Canada's rapeseed stocks down to four-year low
 

 

Highlighting the tight supplies that have driven nearby rapeseed futures to a whopping premium over new-crop contracts, Canadian stocks of rapeseed dwindled to a four-year low on March 31, according to a Reuters poll of 13 traders and analysts.

 

Rapeseed stocks were 4.7 million tonnes combining commercial and on-farm stocks, traders said on average ahead of Monday's (Apr 30) report by Statistics Canada, down 24% from last year.

 

The Statscan report on March 31 stocks often generates lukewarm interest among analysts, but this year it may confirm why rapeseed prices soared to a nearly four-year high last week.

 

"It just tells you the Chinese demand is a lot bigger than what people anticipated," said Don Roberts, an analyst at Canolainsight.com. "We're crushing to beat the band and exporting like crazy."

 

Supplies of other major crops such as wheat, durum, oats and barley were also lower after spring flooding curbed the size of last year's crops, but more modestly than rapeseed.

 

The trade survey pegged all-wheat stocks at 14.9 million tonnes, down 6% from last year, and durum supplies at 2.9 million tonnes, down 5%.

 

Oat stocks slipped an estimated 11% to 1.5 million tonnes, which would be an eight-year low, and barley supplies dropped 10% to 3.2 million tonnes, the poll projected.

 

Demand for rapeseed comes mainly from export and domestic markets for vegetable oil, used in foods like salad dressings and margarine.
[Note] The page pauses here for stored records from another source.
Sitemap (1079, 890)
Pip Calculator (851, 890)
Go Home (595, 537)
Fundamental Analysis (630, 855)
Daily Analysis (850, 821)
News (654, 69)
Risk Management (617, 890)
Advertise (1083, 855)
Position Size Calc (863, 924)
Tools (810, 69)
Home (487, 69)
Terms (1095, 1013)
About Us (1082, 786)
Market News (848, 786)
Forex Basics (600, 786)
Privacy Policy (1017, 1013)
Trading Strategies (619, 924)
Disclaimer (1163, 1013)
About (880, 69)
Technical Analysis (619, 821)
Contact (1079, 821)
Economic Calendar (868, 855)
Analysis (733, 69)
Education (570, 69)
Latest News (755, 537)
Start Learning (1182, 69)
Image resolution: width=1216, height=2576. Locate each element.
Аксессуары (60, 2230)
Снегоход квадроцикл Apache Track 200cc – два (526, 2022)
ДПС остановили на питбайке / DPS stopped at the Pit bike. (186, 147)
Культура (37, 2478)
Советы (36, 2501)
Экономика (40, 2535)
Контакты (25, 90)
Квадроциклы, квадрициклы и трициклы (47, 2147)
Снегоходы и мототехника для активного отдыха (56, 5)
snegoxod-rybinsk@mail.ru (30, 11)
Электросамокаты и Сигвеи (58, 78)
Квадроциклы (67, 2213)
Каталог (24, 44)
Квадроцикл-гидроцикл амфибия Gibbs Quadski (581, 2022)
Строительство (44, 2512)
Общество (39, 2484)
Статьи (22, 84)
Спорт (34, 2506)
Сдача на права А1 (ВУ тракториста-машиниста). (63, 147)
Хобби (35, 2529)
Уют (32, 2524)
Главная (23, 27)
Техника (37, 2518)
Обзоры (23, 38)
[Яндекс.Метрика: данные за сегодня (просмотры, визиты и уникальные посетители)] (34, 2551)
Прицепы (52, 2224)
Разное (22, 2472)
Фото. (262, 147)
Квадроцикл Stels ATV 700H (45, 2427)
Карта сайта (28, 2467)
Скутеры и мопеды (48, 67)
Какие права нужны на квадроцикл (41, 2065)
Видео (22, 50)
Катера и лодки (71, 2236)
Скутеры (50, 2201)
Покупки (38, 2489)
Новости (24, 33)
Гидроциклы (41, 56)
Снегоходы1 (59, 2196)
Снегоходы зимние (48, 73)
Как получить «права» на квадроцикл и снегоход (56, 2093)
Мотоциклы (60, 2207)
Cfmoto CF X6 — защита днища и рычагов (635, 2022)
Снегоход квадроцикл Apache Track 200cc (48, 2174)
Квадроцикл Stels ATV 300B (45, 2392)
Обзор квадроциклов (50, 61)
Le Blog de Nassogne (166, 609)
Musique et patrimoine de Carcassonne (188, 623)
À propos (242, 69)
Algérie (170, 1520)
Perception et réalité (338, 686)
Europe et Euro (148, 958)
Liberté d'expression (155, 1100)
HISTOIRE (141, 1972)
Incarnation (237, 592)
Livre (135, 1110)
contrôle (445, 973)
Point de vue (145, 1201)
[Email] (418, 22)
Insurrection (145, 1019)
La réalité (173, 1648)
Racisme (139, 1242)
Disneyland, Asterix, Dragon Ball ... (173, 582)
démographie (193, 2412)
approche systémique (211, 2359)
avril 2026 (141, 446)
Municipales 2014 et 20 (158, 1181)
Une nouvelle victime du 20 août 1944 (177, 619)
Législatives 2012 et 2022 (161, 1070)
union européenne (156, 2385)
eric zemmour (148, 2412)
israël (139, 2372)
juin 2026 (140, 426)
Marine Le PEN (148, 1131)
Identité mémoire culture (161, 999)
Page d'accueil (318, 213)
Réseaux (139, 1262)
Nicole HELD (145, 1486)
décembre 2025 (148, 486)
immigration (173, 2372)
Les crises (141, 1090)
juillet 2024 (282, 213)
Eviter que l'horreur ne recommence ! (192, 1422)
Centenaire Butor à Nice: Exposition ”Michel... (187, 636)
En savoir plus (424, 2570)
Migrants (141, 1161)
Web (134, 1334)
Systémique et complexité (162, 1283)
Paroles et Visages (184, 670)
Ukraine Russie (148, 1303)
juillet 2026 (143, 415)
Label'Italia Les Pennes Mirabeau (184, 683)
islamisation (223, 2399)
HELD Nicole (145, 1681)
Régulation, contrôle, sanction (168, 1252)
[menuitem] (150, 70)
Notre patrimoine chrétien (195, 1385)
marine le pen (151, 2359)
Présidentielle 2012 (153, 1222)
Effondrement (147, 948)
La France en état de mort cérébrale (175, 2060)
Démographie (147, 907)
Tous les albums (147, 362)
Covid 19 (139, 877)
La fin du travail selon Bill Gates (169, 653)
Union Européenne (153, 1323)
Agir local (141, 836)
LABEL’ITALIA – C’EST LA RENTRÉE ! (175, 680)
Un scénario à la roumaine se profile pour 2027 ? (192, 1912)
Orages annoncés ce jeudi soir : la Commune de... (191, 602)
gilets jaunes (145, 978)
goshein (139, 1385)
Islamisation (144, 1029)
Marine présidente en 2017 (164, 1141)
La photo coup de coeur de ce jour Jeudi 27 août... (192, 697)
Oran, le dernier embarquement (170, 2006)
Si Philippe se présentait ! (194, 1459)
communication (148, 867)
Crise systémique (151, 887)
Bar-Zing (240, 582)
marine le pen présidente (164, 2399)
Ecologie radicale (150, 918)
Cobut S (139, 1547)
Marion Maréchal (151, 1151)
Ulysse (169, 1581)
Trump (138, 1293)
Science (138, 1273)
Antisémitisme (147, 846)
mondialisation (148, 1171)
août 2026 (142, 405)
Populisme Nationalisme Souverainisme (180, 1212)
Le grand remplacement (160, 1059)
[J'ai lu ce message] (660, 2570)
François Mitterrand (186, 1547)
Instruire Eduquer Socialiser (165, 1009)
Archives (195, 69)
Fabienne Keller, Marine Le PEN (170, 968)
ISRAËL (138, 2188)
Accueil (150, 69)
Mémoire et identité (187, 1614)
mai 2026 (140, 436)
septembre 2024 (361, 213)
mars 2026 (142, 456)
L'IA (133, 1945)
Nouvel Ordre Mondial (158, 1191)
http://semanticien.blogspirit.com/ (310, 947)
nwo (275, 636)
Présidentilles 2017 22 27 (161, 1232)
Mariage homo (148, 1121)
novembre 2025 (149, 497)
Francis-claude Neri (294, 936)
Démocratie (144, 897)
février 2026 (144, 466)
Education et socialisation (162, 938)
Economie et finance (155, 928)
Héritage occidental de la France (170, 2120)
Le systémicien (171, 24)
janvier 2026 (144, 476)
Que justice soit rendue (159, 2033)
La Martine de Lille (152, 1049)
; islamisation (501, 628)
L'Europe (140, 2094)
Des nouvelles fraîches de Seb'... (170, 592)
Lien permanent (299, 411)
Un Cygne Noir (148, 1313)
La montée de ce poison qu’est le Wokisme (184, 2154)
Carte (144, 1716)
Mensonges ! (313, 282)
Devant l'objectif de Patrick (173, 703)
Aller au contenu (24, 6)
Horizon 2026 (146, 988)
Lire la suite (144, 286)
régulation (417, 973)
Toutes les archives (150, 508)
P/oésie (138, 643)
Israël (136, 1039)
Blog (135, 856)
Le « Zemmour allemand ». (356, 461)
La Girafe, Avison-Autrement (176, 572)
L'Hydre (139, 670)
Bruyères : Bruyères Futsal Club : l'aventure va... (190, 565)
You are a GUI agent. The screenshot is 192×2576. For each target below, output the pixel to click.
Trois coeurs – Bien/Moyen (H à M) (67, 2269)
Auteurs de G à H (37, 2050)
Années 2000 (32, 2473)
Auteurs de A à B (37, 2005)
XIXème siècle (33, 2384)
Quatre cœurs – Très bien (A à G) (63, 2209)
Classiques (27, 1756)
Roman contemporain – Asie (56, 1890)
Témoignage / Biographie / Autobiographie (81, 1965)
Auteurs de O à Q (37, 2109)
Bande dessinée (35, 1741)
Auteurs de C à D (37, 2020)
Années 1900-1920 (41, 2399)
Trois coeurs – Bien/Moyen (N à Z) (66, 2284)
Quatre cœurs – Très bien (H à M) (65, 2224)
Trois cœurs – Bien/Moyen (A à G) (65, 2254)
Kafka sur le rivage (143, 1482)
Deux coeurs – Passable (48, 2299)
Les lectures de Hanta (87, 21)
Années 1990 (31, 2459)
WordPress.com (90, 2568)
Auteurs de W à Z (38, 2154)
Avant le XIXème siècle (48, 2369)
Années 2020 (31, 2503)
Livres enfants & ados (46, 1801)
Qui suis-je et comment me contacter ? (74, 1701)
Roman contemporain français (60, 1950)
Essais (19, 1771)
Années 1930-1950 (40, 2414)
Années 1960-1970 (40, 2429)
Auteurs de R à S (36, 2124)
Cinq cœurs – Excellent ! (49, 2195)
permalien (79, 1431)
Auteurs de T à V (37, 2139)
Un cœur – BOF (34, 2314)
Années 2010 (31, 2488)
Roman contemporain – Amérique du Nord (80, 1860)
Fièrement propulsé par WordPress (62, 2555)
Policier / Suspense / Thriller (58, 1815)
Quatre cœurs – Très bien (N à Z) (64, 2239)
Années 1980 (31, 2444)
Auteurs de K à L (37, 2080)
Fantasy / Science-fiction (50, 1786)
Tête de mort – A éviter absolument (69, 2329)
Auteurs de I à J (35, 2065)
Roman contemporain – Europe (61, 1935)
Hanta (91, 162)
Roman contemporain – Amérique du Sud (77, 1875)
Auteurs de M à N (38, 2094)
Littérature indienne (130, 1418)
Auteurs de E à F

Some of those markets are relying more this year on rapeseed in light of weather-related damage to crops of rapeseed in Europe and soy in South America.

 

Canadian rapeseed oil exports and domestic crushing volumes are both on a brisk pace in the current 2011-12 crop marketing year, which will leave thin supplies by the end of the crop year July 31, analysts said.

 

"With the pace of demand we've had, we'll basically run out of rapeseed," said Jonathon Driedger, analyst at FarmLink Marketing Solutions.

 

The front-month ICE Canada rapeseed futures contract soared to a nearly four-year high last week on a continuous chart, while old-crop July traded at a US$59 premium over the new-crop November contract to mark the highest since October 2010.

 

Farmers are expected to respond strongly to high prices by planting a record-large acreage of as many as 22 million acres.